VMWare 6.5 on m610 w/ Infiniband – Cluster Networking Woes

Hello everyone!

I’ve been working on configuring a cluster of m610 blades to function as a little make-shift vSAN lab and intending on running Cluster traffic (vMotion, vSan) over the Infiniband switch (M3601Q) and leverage IPoIB.

I currently have four blades with ESXi 6.5 installed on. Each of those has a ConnectX Mellanox Infiniband card (three of them are MT26428s, one is MT25418; 40GB vs 20GB respectifully) installed.

To get the mezzanine cards to show properly I followed the directions here: [https://forums.servethehome.com/index.php?threads/10gb-sfp-single-port-cheaper-than-dirt.6893/page-9#post-145423](https://forums.servethehome.com/index.php?threads/10gb-sfp-single-port-cheaper-than-dirt.6893/page-9#post-145423)

After installing the MLNX OFED []( driver I am able to see the associated port at 40000MB showing as Connected in my Physical NIC displays (or 20000MB for the one older card).

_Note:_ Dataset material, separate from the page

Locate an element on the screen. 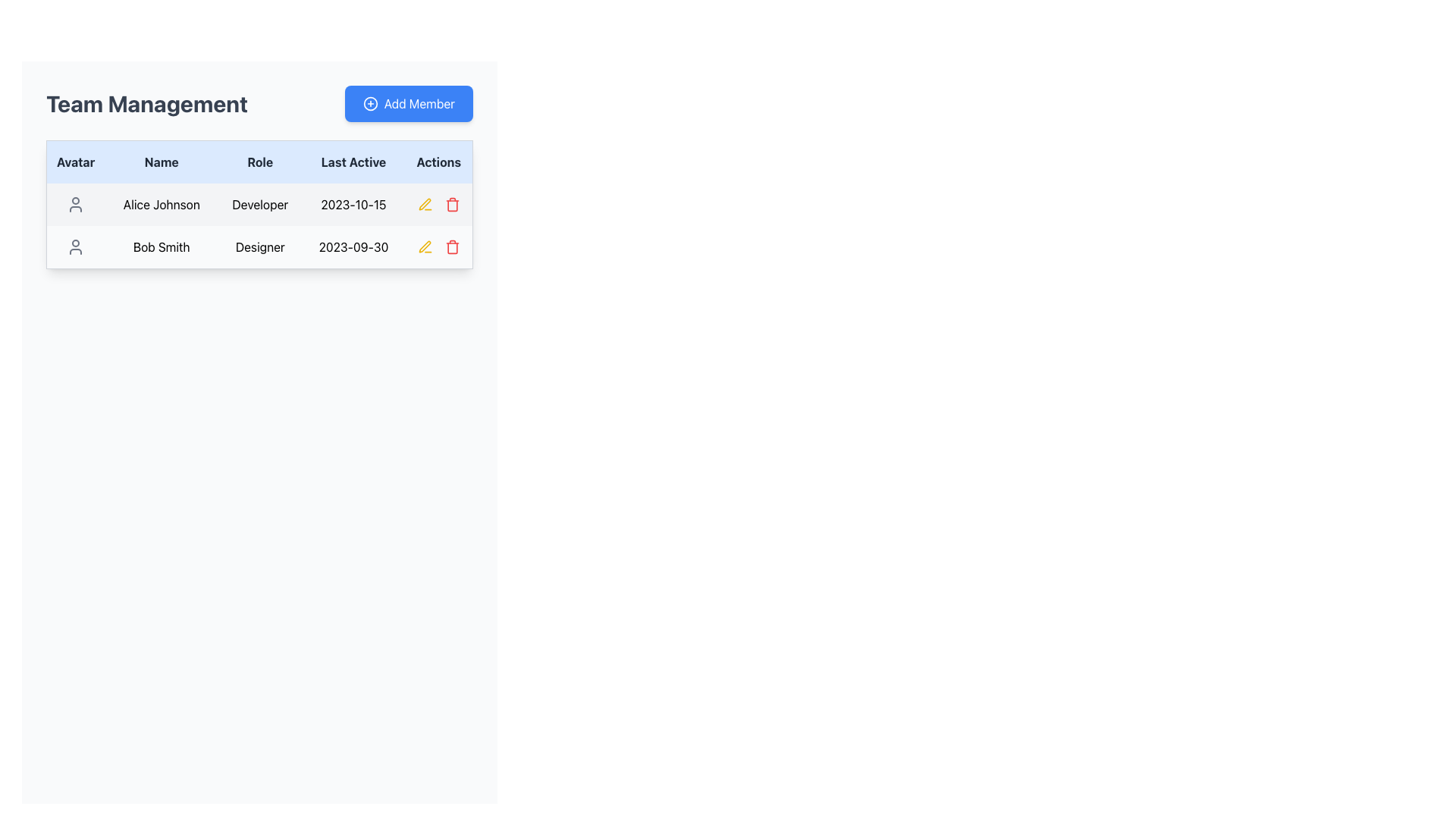 This screenshot has width=1456, height=819. the icon button in the second row of the 'Actions' column is located at coordinates (425, 205).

I have opensm running on a barebones Linux install on an old M600 that also has an Infiniband card acting as the switch manager running in MASTER mode.

Normally at this point if I was running these nodes in Linux I would use ibping, ibstat, etc. to confirm that the link is functional on each node. I’m unsure how to do that on ESXi so… I just went forward assuming that each NIC showing as ‘Connected’ means it was working.

Each node has a new switch created, with the 40(20)G NIC associated and a VMKernel associated that has vMotion, vSAN, Provisioning, and Replication enabled (the 1GB link on each holds the Management and VM Networks).

With that configuration set, I end up with 4 network partitions and no inter-node communication for vSAN. If I put a VMKernel with those functions over on the 1GB NIC everything works hunky-dorey (just very slowly).


I’m not sure how to proceed from here. Anyone have any guidance on where to look next?